(Selection)
= Skagerrak-Centered Large Igneous Province =

Area of igneous rock in Skagerrak strait

The Skagerrak-Centered Large Igneous Province (SCLIP), also known as the European-Northwest African Large Igneous Province (EUNWA), and Jutland LIP, is a (Ma) large igneous province (LIP) centered on what is today the Skagerrak strait in north-western Europe (paleocoordinates (south of Lake Chad)). It was named by Torsvik, Smethurst, Burke & Steinberger 2008.

The SCLIP covered an area of at least 0.5 e6km2 and includes the Oslo and Skagerrak grabens, areas in south-western Sweden, Scotland, northern England, and the central North Sea. The SCLIP erupted at 297±4 Ma.
It produced 228,000 km^{2} of currently exposed volcanic material that can be found in Skagerrak, the Oslo Fjord, central North Sea, North-east Germany; 14,000 km^{2} of sills in Scotland, England, Germany, The Netherlands, and Sweden; and 3,353 km total length of dykes in Scotland, Norway, and Sweden.
The period of eruptions comprised a relatively short time span, perhaps less than 4 Ma, but magma propagated more than 1000 km from the plume centre.

(Given material)

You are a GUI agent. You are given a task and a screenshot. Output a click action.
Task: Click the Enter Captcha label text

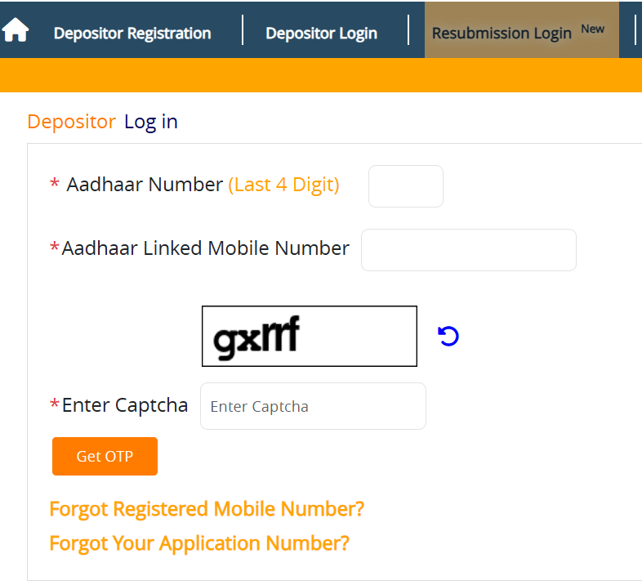tap(125, 404)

(Work to do) Reproduce the text about the Skagerrak-Centered Large Igneous Province above, from "The SCLIP covered" to "at 297±4 Ma.", with both ends included.

(Output of the task)
The SCLIP covered an area of at least 0.5 e6km2 and includes the Oslo and Skagerrak grabens, areas in south-western Sweden, Scotland, northern England, and the central North Sea. The SCLIP erupted at 297±4 Ma.